Melting points were determined on a Buchi 530 melting point apparatus (Flawil, Switzerland) and are uncorrected.

2.1.1. Synthesis of 4–(4-((7-nitrobenzo[c][1,2,5]oxadiazol-4-yl)thio)butoxy)-4-oxobutanoic acid (9)

Succinic anhydride (196 mg, 1.96 mmol, 2.0 eq.) was added to a solution of 6-((7-nitrobenzo[c][1,2,5] oxadiazol-4-yl)thio)hexan-1-ol (5) (260 mg, 0.98 mmol, 1 eq.) and 4-(dimethylamino)pyridine (DMAP) (120 mg, 0.98 mmol, 1.0 eq.) in dry dichloromethane (DCM) (9 ml) and the resulting mixture was stirred at reflux for 4 h. Upon completion, the reaction mixture was poured into a solution of 2 N HCl (22 ml) and extracted with ethyl acetate (4 × 25 ml). The organic phase was then washed with saturated sodium chloride solution (25 ml), dried over anhydrous sodium sulphate, filtered, and concentrated under vacuum. Finally, the crude residue was purified by silica gel column chromatography eluting with the appropriate mixture CHCl₃/MeOH 25:1 to provide the final compound as a yellow powder. Yield: 70%. M.p.: 90–93 °C. ¹H-NMR (DMSO) δ 1.809–1.838 (m, 4H, –SCH₂CH₂CH₂CH₂O–), 2.478–2.509 (m, 4H, –OCOCH₂CH₂COOH), 3.408 (t, 2H, –SCH₂CH₂CH₂CH₂O–), 4.100 (t, 2H, –SCH₂CH₂CH₂CH₂O–), 7.534 (d, 1H, CH benzoxadiazole ring), 8.574 (d, 1H, CH benzoxadiazole ring), 12.126–12.266 (br s, 1H, COOH). MS (ESI), m/z: 368.1 [M – H]^-. Anal. (C₁₄H₁₅N₃O₇S) Calcd. (%): C, 45.53; H, 4.09; -N, 11.38; S, 8.68. Found (%) C, 45.68; H, 4.11; N, 11.30; S, 8.64.

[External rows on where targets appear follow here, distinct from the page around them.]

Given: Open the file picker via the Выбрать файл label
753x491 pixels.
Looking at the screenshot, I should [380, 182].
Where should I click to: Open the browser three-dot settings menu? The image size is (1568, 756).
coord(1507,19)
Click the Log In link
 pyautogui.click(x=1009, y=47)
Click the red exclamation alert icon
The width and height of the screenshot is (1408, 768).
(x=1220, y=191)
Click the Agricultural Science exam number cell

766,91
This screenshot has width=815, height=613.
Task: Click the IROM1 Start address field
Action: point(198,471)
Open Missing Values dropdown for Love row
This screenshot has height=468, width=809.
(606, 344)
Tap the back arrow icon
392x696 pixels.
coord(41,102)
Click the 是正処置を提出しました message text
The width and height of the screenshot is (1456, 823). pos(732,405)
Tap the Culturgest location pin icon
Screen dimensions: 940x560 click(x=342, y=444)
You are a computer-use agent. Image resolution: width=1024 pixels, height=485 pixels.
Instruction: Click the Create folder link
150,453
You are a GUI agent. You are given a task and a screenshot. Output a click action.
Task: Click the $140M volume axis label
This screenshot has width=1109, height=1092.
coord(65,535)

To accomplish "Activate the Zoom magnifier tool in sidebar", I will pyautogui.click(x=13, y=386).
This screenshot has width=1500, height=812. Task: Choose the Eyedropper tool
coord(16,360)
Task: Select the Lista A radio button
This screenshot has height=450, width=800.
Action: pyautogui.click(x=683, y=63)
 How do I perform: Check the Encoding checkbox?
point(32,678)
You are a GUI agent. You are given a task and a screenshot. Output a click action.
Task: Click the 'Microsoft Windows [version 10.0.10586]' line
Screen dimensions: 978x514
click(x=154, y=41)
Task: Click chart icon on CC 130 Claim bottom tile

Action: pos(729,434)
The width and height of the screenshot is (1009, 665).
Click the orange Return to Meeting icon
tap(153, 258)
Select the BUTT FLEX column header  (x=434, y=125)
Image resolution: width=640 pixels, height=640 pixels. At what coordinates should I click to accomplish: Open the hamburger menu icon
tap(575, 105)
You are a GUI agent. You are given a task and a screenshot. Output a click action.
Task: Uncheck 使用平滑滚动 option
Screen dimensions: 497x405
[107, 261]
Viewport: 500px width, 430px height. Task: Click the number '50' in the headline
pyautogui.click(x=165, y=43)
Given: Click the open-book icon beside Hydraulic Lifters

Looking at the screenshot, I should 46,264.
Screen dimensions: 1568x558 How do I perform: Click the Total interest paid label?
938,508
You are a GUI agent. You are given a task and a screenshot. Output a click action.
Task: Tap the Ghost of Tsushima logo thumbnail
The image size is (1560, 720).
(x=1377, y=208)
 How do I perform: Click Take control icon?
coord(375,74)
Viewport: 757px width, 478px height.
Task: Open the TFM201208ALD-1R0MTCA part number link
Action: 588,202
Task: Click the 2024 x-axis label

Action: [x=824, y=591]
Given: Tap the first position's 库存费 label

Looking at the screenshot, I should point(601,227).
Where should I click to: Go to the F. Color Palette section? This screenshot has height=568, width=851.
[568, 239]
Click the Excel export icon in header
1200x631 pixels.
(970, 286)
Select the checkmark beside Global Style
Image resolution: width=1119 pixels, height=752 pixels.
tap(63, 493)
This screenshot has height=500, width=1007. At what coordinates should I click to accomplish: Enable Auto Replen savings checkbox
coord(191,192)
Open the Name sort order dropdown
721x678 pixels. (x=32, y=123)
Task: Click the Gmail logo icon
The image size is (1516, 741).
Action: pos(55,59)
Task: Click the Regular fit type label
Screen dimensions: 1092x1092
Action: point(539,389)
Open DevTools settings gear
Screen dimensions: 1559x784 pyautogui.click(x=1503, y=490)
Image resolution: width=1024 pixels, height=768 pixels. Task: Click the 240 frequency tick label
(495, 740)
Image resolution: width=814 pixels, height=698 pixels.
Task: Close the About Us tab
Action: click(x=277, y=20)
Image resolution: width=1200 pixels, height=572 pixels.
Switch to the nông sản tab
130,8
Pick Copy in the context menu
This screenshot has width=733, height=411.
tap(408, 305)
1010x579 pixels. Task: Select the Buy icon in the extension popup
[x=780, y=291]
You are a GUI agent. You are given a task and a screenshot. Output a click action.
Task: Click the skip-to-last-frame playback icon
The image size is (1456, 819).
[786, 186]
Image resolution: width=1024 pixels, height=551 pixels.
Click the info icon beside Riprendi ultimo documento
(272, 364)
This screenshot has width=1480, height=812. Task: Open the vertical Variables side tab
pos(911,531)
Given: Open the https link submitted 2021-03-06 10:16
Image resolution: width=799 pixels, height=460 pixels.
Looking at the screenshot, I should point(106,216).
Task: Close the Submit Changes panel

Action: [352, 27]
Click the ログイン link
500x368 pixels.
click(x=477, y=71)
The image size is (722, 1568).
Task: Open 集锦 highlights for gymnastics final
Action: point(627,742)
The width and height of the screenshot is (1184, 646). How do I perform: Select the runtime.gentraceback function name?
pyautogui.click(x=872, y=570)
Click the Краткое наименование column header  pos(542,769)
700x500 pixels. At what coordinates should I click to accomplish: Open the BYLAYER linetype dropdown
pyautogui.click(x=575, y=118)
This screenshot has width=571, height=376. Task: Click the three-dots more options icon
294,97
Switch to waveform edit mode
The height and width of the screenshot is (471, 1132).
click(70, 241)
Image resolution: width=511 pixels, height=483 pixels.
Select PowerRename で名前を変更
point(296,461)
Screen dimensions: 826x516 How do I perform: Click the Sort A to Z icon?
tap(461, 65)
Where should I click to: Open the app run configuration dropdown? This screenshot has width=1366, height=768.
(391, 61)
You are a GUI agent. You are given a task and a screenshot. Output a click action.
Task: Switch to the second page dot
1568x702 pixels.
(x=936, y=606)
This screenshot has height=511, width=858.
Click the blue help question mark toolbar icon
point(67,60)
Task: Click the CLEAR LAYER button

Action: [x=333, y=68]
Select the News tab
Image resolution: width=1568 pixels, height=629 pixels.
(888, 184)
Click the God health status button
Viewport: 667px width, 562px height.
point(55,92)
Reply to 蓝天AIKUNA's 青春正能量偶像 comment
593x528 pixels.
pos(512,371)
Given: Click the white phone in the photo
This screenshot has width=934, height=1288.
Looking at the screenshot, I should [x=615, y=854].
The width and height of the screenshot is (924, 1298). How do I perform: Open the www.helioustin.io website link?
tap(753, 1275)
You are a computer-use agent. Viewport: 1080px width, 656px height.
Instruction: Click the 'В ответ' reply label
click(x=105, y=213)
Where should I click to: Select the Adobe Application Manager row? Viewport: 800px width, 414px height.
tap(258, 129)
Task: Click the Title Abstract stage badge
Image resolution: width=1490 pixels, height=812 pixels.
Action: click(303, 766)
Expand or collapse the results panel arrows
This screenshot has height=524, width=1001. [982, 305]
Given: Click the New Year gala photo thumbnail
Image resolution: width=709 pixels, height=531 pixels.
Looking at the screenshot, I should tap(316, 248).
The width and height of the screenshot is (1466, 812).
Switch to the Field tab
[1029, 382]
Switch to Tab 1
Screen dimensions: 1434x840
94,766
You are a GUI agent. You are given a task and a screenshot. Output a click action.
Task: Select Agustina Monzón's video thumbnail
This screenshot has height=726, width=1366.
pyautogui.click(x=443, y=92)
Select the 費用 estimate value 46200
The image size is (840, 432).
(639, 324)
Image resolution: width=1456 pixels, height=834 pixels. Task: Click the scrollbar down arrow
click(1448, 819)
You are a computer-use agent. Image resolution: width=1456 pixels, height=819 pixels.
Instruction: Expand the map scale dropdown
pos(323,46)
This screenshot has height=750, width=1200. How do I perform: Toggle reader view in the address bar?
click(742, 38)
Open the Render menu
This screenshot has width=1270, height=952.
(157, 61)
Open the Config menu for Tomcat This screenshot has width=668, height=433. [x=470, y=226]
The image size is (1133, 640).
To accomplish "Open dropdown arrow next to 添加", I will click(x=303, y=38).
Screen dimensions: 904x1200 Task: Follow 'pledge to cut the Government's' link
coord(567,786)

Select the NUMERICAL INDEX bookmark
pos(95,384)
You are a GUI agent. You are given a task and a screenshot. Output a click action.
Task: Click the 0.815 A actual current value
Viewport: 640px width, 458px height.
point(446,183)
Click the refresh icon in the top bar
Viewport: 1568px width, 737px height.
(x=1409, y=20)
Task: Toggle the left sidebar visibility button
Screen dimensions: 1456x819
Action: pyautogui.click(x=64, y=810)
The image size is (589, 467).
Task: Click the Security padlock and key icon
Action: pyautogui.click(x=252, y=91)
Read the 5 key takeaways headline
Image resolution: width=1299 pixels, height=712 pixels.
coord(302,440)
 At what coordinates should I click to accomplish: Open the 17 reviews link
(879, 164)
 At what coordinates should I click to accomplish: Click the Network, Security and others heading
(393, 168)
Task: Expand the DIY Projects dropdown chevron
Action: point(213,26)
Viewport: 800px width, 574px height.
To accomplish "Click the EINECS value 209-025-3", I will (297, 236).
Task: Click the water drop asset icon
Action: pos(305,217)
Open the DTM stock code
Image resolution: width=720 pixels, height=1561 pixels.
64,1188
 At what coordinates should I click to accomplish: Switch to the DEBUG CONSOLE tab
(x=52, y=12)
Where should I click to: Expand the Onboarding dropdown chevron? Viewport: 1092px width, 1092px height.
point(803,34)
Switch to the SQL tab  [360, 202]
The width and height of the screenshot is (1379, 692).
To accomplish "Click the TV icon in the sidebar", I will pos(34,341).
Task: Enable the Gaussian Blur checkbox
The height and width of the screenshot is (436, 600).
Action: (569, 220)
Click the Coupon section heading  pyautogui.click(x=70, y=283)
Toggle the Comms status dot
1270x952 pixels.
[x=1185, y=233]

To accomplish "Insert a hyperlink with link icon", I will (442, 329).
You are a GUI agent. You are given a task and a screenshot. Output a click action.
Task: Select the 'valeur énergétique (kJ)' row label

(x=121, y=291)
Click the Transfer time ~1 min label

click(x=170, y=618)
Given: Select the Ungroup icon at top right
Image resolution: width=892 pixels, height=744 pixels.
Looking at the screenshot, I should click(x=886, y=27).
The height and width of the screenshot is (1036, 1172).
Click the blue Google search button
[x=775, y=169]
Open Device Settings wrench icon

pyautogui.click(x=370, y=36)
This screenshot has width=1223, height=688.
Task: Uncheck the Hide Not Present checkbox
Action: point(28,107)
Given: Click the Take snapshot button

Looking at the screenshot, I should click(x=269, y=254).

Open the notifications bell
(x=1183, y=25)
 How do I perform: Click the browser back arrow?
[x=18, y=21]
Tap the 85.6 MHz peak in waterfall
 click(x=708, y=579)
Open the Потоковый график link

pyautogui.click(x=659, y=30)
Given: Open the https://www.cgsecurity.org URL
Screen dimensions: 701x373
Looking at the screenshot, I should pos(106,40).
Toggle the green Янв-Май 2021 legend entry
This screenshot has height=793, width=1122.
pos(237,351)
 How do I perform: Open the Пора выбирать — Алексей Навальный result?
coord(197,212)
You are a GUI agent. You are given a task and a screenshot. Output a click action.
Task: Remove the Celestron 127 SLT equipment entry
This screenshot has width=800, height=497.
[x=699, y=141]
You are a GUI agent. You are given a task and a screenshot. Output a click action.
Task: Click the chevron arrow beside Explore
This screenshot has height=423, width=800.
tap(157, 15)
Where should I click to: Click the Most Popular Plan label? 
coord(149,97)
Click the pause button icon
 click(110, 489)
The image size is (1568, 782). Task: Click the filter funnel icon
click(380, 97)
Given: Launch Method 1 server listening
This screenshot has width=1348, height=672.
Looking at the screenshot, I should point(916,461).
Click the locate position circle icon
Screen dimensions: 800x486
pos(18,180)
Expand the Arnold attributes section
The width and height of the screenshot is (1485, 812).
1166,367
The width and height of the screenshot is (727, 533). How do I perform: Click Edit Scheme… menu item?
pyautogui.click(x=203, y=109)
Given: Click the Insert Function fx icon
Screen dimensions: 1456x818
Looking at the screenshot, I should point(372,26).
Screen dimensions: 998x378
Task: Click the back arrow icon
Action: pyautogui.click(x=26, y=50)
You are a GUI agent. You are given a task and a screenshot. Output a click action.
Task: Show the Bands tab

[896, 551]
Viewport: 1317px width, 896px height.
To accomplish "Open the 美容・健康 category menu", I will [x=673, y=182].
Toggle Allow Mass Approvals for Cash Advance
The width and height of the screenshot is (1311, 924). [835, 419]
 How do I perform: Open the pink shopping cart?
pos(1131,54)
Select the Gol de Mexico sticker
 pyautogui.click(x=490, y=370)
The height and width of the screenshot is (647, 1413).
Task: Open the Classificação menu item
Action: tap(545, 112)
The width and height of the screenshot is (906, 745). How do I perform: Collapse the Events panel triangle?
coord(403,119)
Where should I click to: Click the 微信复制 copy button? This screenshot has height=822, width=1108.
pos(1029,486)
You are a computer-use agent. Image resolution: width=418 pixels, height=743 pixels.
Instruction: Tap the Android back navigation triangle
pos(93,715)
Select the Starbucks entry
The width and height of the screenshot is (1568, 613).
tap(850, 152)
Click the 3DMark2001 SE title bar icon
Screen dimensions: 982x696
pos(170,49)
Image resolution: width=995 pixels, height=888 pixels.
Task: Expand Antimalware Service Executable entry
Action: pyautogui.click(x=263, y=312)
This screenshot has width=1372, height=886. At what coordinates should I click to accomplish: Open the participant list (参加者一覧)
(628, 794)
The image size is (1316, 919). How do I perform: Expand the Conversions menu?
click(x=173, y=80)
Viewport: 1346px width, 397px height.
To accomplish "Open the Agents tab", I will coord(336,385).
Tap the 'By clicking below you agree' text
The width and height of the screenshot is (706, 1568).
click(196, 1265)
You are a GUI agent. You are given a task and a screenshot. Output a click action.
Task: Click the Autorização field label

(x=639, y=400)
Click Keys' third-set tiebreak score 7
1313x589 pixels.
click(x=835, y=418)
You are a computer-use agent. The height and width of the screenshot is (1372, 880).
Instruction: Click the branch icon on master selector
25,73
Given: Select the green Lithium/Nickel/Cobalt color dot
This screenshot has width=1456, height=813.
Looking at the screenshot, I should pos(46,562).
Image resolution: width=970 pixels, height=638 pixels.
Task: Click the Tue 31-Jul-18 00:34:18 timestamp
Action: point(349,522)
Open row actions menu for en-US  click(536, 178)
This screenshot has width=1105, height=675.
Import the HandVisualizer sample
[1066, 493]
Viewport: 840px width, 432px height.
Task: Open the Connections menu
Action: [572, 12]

2.1.2. Synthesis of 4–(2–(2-((7-nitrobenzo[c][1,2,5]oxadiazol-4-yl)thio)ethoxy)ethoxy)-4-oxobutanoic acid (11)

Succinic anhydride (277.8 mg, 2.77 mmol, 3.0 eq.) was added to a solution of 2-(2-((7-nitrobenzo[c][1,2,5]oxadiazol-4-yl)thio)ethoxy)ethan-1-ol (264 mg, 0.93 mmol, 1 eq.) (2) and 4-(dimethylamino)pyridine (DMAP) (169.5 mg, 1.39 mmol, 1.5 eq.) in dry dichloromethane (DCM) (9 ml) and the resulting mixture was stirred at reflux for 4 h. Upon completion, the reaction mixture was poured into a solution of 2 N HCl (22 ml) and extracted with ethyl acetate (4 × 30 ml). The organic phase was then washed with saturated sodium chloride solution (30 ml), dried over anhydrous sodium sulphate, filtered, and concentrated under vacuum. Finally, the crude residue was purified by silica gel column chromatography eluting with the mixture CHCl₃/MeOH 20:1 to provide the final compound. Yield: 51%. M.p.: 74–76 °C. ¹H-NMR (DMSO) δ 2.461–2.509 (m, 4H, COCH₂CH₂COOH), 3.598 (t, 2H, –SCH₂CH₂OCH₂CH₂O–), 3.673 (t, 2H, –SCH₂CH₂OCH₂CH₂O–), 3.835 (t, 2H, –SCH₂CH₂OCH₂CH₂O–), 4.148 (t, 2H, –OCH₂CH₂O–), 7.583 (d, 1H, CH benzoxadiazole ring), 8.579 (d, 1H, CH benzoxadiazole ring), 12.170–12.2174 (br s, 1H, COOH). MS (ESI), m/z: 384.1 [M - H]^-. Anal. (C₁₄H₁₅N₃O₈S) Calcd. (%): C, 43.64; H, 3.92; N, 10.90; S, 8.32. Found (%) C, 43.80; H, 3.94; N, 10.82; S, 8.27.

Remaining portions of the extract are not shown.